Agree. Let your parents know the hard way you need a break.
What your parents are doing to you is wrong, you are right to cut them from your life, you don't need nor should you want people in your life who only make you feel bad. Focus on those that love you and support you.
I'd stop speaking to them. Family is very important to me and I'm all about giving people second (third, forth) chances. But it sounds like you've given them chances and they've proven they just don't care. Forget about them. They'll be the ones crawling back in a few years.

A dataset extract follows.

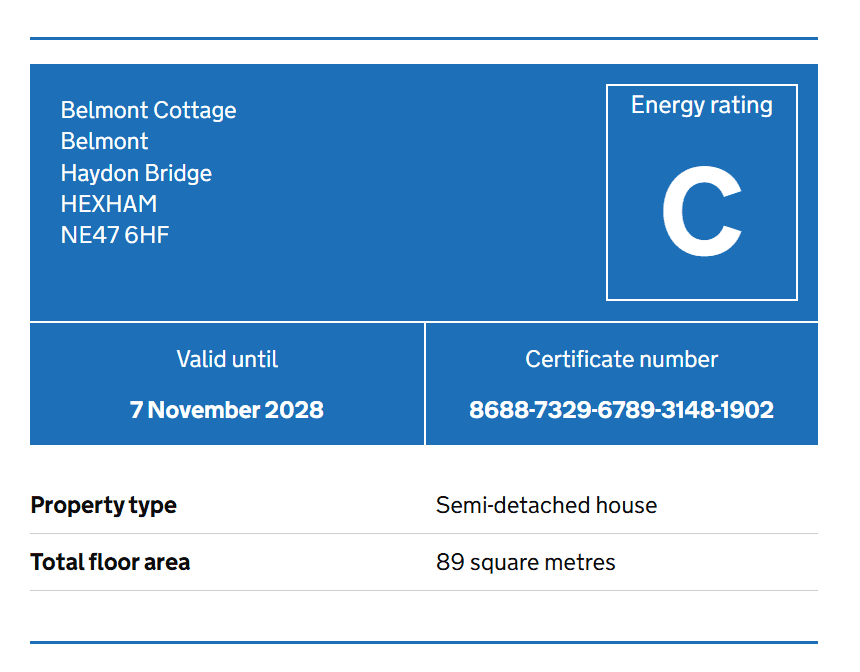Click the top blue horizontal divider line
Viewport: 860px width, 672px height.
click(424, 38)
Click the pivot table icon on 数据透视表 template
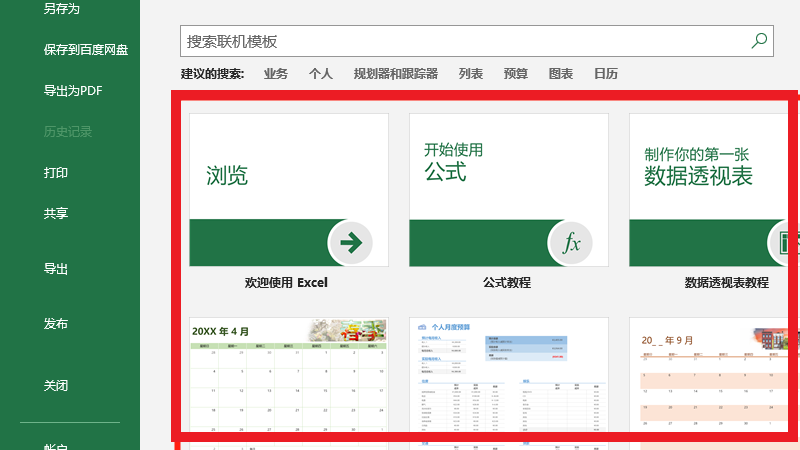The image size is (800, 450). click(x=786, y=243)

sometimes we need to accept our parents are not the people that we want them to be and never will be -you cant make someone care or act the way you want them to. I have issues with my mother that have been going on for 10 years or so at the start I used to argue my point, fall out with her storm out etc but I have now decided the best thing is not to cut myself off from her as I would only be hurting myself - carrying around a feeling of hate or hurt I would only be affecting myself, In the past I had tried talking to her, telling her how I felt but she could never see it from my side so I gave up now I take little to do with her, im not nasty but I dont go out my way with her - when I speak to her I am pleasant I only talk about day to day things and what my 2 year old is up to (she isnt the best grandmother either in my opinion, but again there is no point in telling her this either) I would say I had a superficial relationship with her and it works for me, you have a loving family with your partner and child and other family members, dont forgive or forget the past but move on - Goodluck
I believe you did the right thing by cutting ties from both of your parents. They have not been supportive of you and have only been putting you down and are now doing the same to your sister. From the additional info you gave your mom was even abusive to you. If both of them won't care about you then you did the right thing by cutting off all ties because there is no point in talking to someone if they are just going to hurt you in the end.
I wouldn't be talking to them either. My mom has always been supportive, but her ex was horrible. Told me I'd never make it in my profession. I did though. For your health and your daughters, it might be better this way until they can at least be polite.
there is a point were it needs to stop, but at the same time your mother is right, youll be back.